• EXCERPT PROVIDED
◆ ◆ ◆ ◆ ◆

Similarly, in Thailand and Myanmar, TikTok has helped amplify young protesters’ voices. They call for democracy and demand the end of military dictatorships.
My latest case study in Indonesia, Thailand and Myanmar has concluded that TikTok has helped distribute political content and increase awareness among global TikTok users of what is happening in Southeast Asia.
I conducted my study from January 15 to February 15 by scraping data on TikTok. Using a snowball technique, I use straightforward keywords like “omnibuslaw”, “thaiprotest” and “myanmarprotest” to find videos related to these keywords. I manually scraped trending hashtags on highly viewed videos to identify other trending hashtags.
I chose this technique because, so far, no available tool has been specifically developed to scrape data on TikTok, unlike other social media sites such as Facebook, Twitter, YouTube or Reddit.
From my study, I found TikTok has a unique algorithm, which enables many views through its organic content promotion. This algorithm has allowed TikTok to become a tool for political activism.
The algorithm also allows for a wider audience range beyond Southeast Asia to engage with popular content with many interactions and likes on TikTok’s “for you page”, commonly known as fyp.

◆ ◆ ◆ ◆ ◆

• GIVEN MATERIAL
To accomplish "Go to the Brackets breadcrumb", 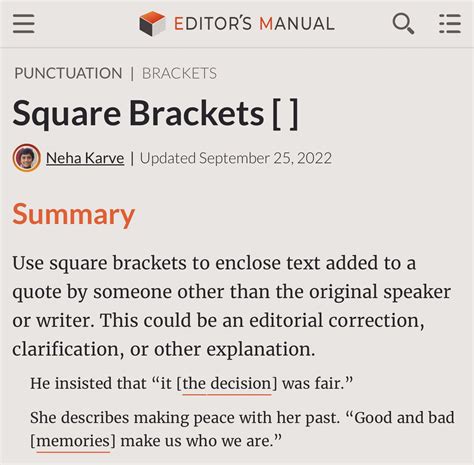I will tap(179, 73).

◆ ◆ ◆ ◆ ◆

• WHAT YOU HAVE TO DO
Extend the passage on TikTok and youth protests in Southeast Asia, beginning right after its final sentence about the "for you page." The material was taken from a different source.

• EXERCISE RESPONSE
As a result, political content shared by Southeast Asian TikTokers attracted comments not only from users in the region but also other users, including from European countries and the Americas.
I have seen comments like “What is happening in Thailand?” and “What is happening in Indonesia?” when protest videos shared on TikTok landed on my fyp page.
TikTok users’ fyp pages follow a unique “pattern” based on their viewing and liking trends on TikTok. This allows political content generated in Southeast Asia that made it to users’ fyp page to receive a greater number of views from TikTok users regardless of their geographical locations as long as the users had viewed or liked similar or related content in the past.
Based on my observations, other social media like Facebook, Twitter and YouTube recorded the same phenomena, but none has provided more reach than TikTok.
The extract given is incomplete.